27 January 1999 15:55 UTC


Andy:
Do animals act intentionally? What about the principle of emergence? Given
that reality is stratified, is it not possible that development on one
level operates according to an emergent logic qualitatively different from
the logic of intentional action at another level? 

ricardo:
Intentional action presupposes self-awareness; and while we may think 
of material reality as a layered structure, with each level  - 
physical, chemical, biological - having its own emergent properties, 
no self-awareness exists here. 

Andy:
What about the
structures that emerge from unintended action? What about the consequences
that result from inattention and inaction? What about history? Which is to
say, what about the consequences of the intentional and unintentional
collective activities of past actors on the intentional choices and
collective development of present and future generations? 

ricardo: 
Some say sociology is the study of the unintended consequences 
of intended actions....But this dualism can be transcended once we 
realize that structures do not simply constraint human action but 
enhance our capacity to act.   

Andy:
It seems to me
that saying that "structures can ONLY be produced and reproduced through
the intentional action of groups or individuals" (my emphasis) is refuted
by what is know about the actual behavior of systems, social or otherwise.


ricardo: 
Yes, but what I added about Giddens suggested that the 
unintended consequences of intentional actions may create 
unacknowledge conditions of action. 

Highly complex *autonomous* social systems like bureaucracies do 
exist, with their own codes and regulations, but such codes are best 
seen as intitutionalized forms of  rationality.

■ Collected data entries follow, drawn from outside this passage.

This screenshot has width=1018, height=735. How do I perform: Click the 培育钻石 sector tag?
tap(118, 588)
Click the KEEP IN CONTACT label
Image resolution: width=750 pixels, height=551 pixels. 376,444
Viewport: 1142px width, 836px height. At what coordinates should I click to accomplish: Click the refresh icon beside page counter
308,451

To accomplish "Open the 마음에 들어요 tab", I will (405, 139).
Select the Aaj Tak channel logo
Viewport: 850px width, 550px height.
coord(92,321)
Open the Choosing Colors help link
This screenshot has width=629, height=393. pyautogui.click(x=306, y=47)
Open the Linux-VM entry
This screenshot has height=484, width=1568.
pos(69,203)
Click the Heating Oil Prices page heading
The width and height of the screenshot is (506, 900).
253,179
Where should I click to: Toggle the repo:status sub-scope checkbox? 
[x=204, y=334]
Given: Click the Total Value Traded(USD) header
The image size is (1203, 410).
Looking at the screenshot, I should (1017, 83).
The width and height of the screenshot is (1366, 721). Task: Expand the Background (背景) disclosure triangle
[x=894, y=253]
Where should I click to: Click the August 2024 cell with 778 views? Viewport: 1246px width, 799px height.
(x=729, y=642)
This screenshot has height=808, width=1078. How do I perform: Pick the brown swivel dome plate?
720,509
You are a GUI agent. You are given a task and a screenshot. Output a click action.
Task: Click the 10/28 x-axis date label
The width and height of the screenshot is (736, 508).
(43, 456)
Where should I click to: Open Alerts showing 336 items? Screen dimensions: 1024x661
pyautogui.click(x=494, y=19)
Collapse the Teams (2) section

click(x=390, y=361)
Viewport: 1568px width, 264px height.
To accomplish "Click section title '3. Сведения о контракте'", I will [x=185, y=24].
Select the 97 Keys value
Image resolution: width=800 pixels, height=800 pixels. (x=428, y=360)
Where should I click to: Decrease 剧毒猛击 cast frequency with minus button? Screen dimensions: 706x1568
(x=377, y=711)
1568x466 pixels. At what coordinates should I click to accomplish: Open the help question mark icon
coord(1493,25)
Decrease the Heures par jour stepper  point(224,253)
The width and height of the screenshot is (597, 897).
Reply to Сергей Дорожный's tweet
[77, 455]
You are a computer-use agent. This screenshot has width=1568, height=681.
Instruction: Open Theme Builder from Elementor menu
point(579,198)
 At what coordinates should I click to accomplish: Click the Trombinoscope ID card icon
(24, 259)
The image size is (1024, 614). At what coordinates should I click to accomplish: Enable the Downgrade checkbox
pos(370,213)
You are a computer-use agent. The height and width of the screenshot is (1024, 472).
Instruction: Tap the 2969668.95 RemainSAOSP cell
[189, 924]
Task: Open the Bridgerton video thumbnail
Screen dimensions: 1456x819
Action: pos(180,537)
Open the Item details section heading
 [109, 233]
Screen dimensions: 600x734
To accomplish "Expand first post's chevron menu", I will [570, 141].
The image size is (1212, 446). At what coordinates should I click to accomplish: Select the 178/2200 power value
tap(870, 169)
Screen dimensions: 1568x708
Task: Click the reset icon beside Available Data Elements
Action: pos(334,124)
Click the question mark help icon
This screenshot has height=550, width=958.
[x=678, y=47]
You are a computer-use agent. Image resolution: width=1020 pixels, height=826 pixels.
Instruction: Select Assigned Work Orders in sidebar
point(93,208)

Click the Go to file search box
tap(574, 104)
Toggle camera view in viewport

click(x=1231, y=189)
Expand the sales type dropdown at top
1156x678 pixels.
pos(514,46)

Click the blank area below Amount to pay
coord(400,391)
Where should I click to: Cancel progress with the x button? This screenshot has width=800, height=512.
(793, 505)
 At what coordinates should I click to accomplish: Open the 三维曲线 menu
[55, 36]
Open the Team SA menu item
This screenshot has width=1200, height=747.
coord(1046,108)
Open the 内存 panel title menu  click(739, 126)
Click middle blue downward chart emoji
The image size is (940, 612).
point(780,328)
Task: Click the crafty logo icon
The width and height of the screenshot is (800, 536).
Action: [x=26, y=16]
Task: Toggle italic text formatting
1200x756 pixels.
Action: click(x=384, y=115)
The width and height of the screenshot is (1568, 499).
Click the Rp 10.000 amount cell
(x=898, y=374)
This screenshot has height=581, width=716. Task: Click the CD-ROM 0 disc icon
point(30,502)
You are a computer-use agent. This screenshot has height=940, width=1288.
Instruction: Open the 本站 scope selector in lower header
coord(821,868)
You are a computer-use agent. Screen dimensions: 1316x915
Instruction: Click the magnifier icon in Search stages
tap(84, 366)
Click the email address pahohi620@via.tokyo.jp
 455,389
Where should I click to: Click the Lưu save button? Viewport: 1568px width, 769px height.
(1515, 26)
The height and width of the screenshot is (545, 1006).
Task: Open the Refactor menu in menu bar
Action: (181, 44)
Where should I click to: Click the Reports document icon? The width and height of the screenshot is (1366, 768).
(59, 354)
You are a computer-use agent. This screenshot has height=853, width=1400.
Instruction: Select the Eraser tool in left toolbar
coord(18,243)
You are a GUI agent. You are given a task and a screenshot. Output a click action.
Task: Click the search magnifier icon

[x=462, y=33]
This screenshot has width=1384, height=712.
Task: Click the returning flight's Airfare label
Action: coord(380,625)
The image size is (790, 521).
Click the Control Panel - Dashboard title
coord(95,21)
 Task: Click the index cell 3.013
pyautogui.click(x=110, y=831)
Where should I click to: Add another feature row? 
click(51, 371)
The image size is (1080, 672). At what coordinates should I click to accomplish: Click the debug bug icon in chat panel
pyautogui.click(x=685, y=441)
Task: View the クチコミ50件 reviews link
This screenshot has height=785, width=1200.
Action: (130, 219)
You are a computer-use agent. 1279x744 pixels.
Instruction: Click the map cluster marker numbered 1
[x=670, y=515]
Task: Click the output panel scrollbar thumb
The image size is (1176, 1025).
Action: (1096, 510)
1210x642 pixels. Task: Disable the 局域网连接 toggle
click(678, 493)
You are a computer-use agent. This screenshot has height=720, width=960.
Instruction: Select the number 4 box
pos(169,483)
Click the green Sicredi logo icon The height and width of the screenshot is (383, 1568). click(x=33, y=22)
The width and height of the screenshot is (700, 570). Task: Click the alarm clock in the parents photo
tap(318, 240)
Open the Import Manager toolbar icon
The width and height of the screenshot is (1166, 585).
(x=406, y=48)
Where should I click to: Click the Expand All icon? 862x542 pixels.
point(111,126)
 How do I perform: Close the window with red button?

Even AGF, as I showed 
earlier, recognizes that the world-system (which I think is just another 
system and not the whole system) includes individuals consciously 
pursuing their practical interests in the world market. This is why 
nomothetic explanations, in terms of a general or covering law that 
explains the behavior of variables x, y, and z,  are insufficient to 
understand historical events - because if we acknowledge that we 
humans are rational, then, we must make reference to our 
intentions-motivations, which is what Weber meant by *verstehen*. 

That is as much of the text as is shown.